Não há se falar em cláusula pétrea, pois na apreciação do resultado da interpretação, como adverte CARLOS MAXIMILIANO: “Deve o Direito ser interpretado inteligentemente: não de modo que a ordem legal envolva um absurdo, prescreve inconveniências, vá ter a conclusões inconsistentes ou impossíveis” (Interpretação e aplicação do Direito, Forense, 19ª edição, 1995, p. 136).
Ora, não se mostra minimamente razoável afirmar que o legislador constituinte quisesse ‘petrificar’ a idade de 18 anos como o marco inicial para a imputabilidade penal, já que estaria desconsiderando a evolução dos tempos em todos os aspectos sociais. Assim como a maioridade civil foi alterada em razão dos avanços sociais e tecnológicos da sociedade, a maioridade penal o pode ser.
E mesmo que a garantia da maioridade penal aos 18 anos fosse cláusula pétrea – o que se diz ad argumentadum tantum -, poderia ser alterada, pois essa espécie de cláusula não pode vincular indefinidamente as gerações futuras.

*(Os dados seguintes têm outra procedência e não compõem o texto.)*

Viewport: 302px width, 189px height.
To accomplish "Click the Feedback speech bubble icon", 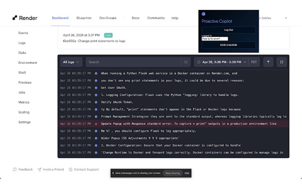I will [x=14, y=169].
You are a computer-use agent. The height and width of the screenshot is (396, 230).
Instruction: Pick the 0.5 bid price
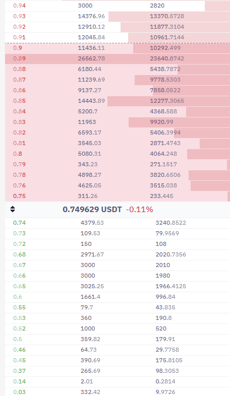(x=18, y=339)
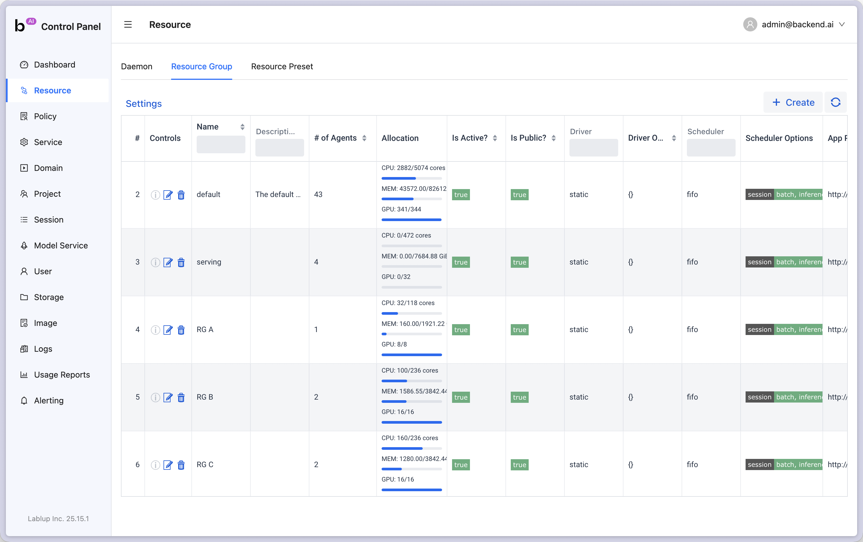Open Usage Reports in the sidebar

click(x=62, y=375)
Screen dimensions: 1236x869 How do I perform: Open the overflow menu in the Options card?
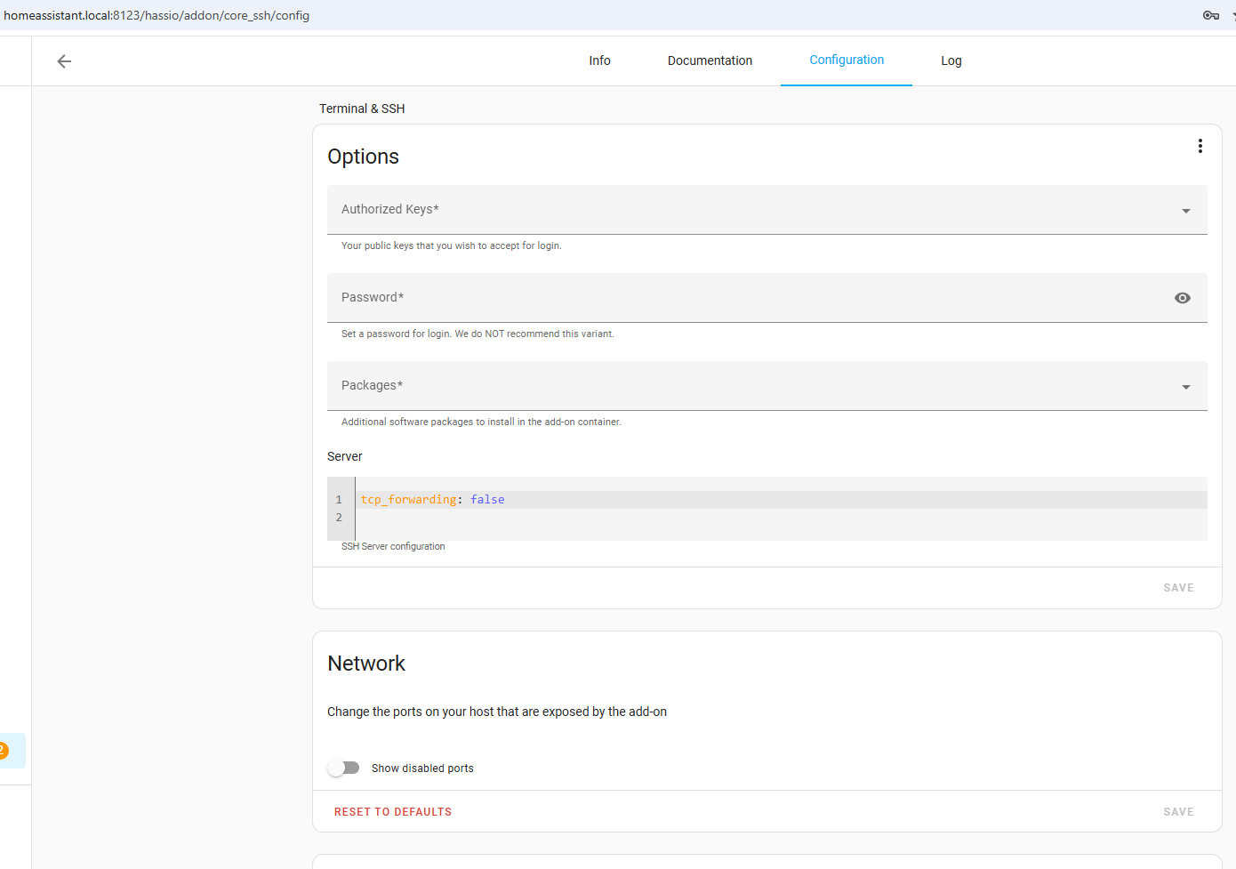[x=1200, y=145]
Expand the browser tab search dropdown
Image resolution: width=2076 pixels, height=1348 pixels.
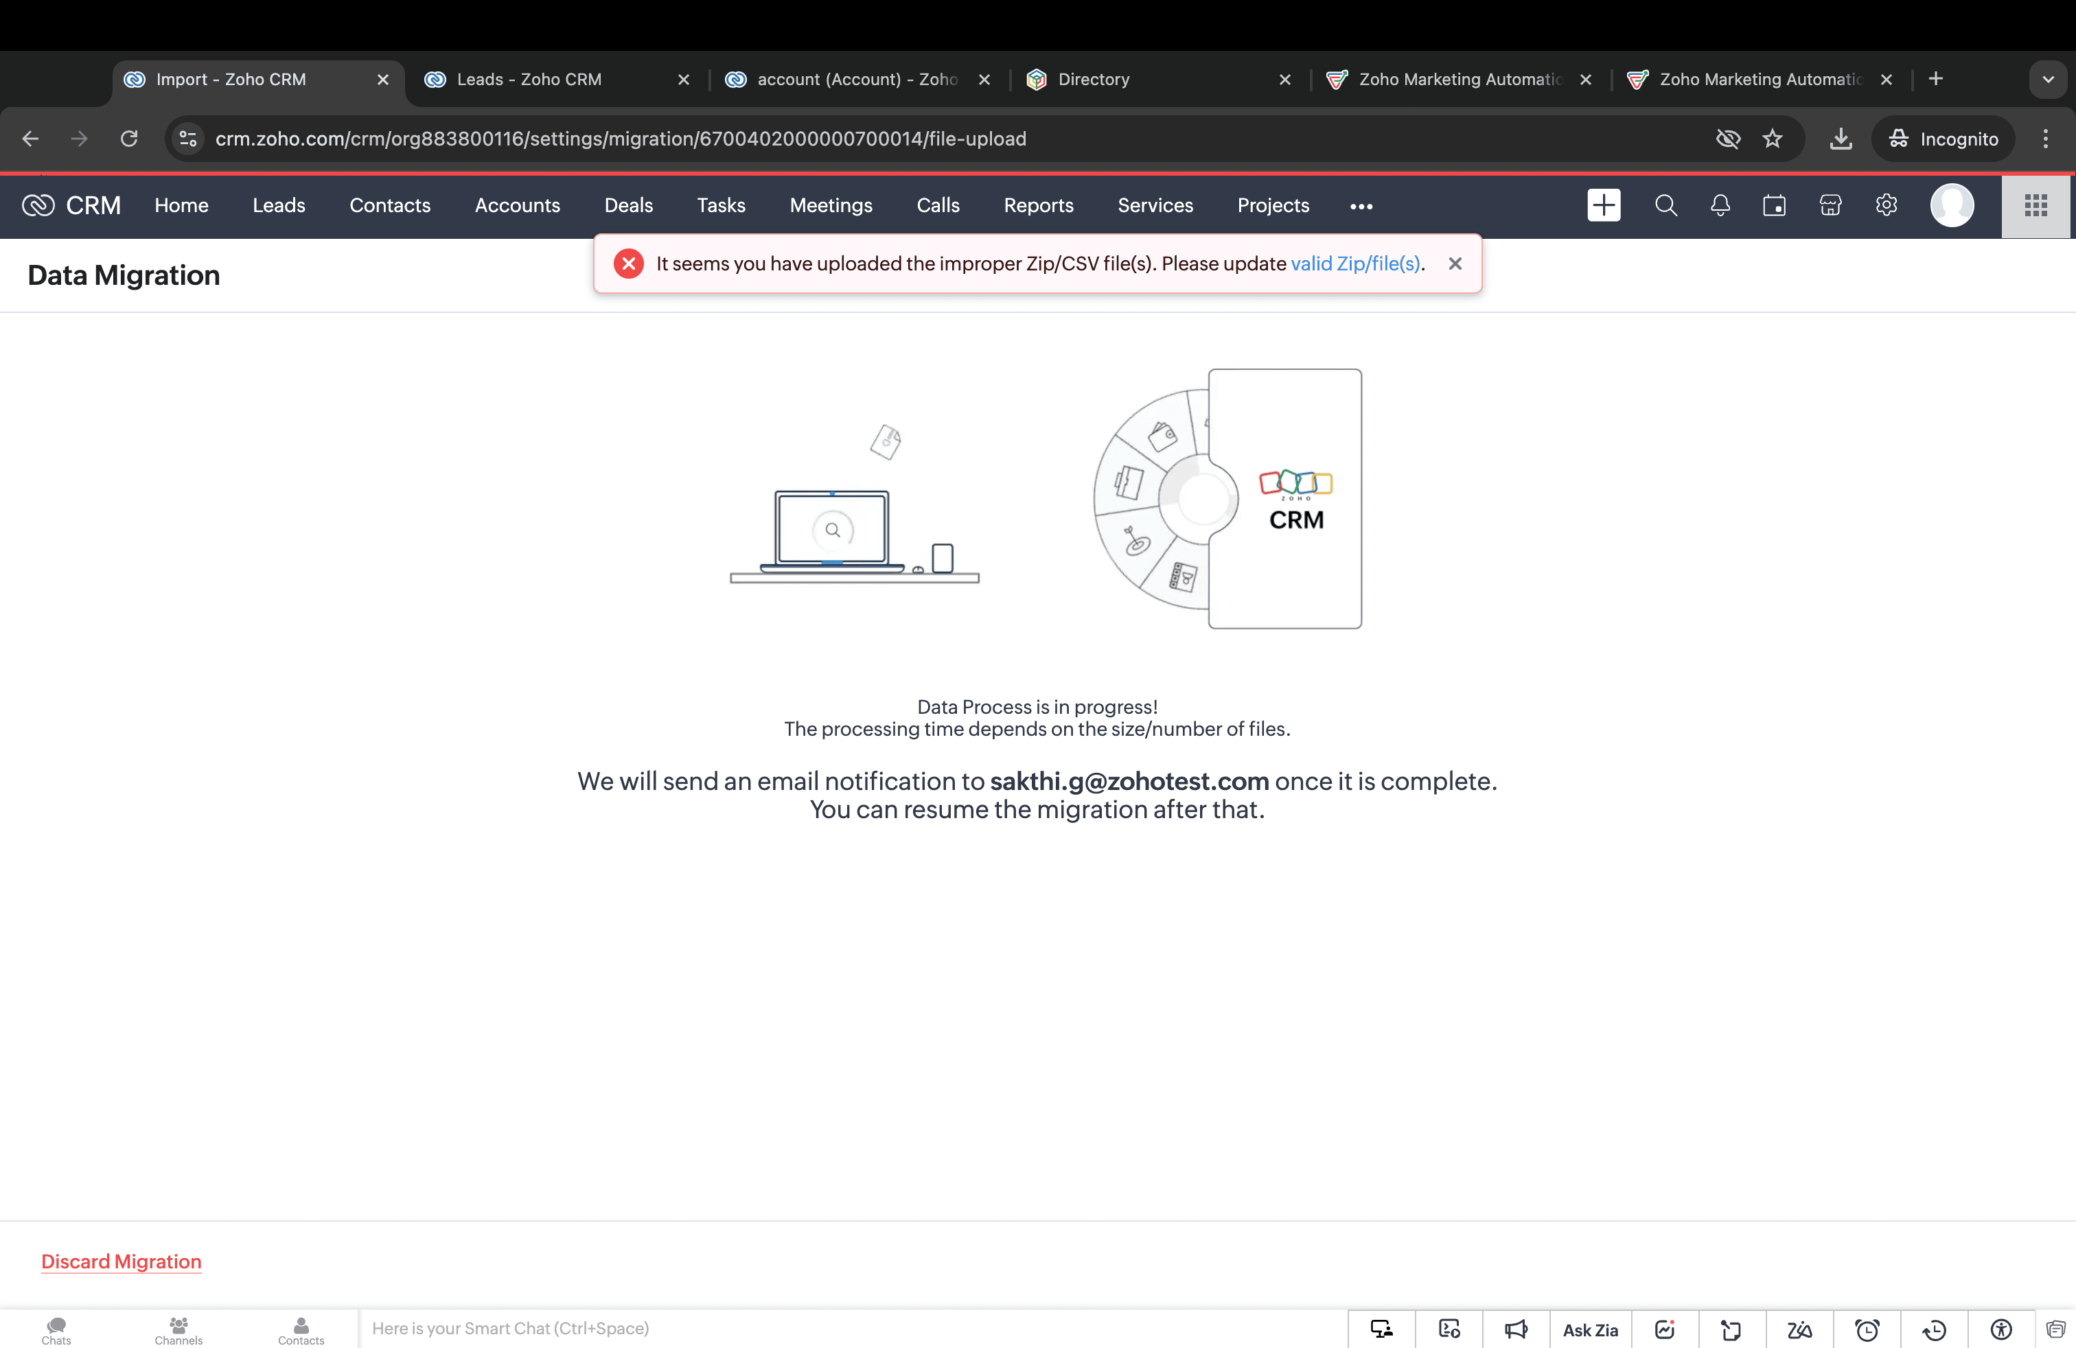point(2047,79)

Felizmente, os constitucionalistas começaram a perceber que não é correto uma Constituição, por meio das cláusulas pétreas, bloquear a capacidade de autodeterminação jurídica das gerações futuras, o que seria autêntico ato de abuso de poder constituinte. As cláusulas pétreas não podem ser instrumento de tirania de uma determinada geração sobre as gerações posteriores.
O passado não pode engessar o presente e o futuro. A vontade da maioria, em um dado momento histórico, não pode ter a pretensão de guiar eternamente o agir das gerações seguintes. Note-se que as minorias de ontem podem tornar-se as maiorias do amanhã; inobstante, suas escolhas jamais poderiam prevalecer por terem sido barradas pelas cláusulas pétreas.
A preservação a todo custo das cláusulas pétreas é opção antidemocrática, pois impede que o povo (titular da soberania), diretamente ou por seus representantes, faça periodicamente as correções legislativas tão necessárias para a construção de uma sociedade mais justa. Ainda, há o perigo das cláusulas pétreas induzirem à abstração de outros valores protegidos constitucionalmente que, em determinado momento histórico, devem ter prevalência.
O jurista Vanossi refere que as cláusulas pétreas são inúteis e até contraproducentes. A função essencial do poder reformador é a de evitar o surgimento de um poder constituinte revolucionário, mas, paradoxalmente, as cláusulas pétreas fazem desaparecer essa função. Isto porque transmutam-se em fatores de instabilização do sistema constitucional, passando a condensar os anseios pela ruptura da ordem jurídica, que se torna a ser a única alternativa para a derrubada de obstáculos normativos.
A Constituição portuguesa de 1976 sofreu várias revisões, sendo despojada ao longo dos anos de muitos dos seus princípios socialistas, à exceção das cláusulas pétreas. No entanto, em certo momento, mesmo estas se tornaram incompatíveis com o momento histórico vivido e com o tratado de Maastrich.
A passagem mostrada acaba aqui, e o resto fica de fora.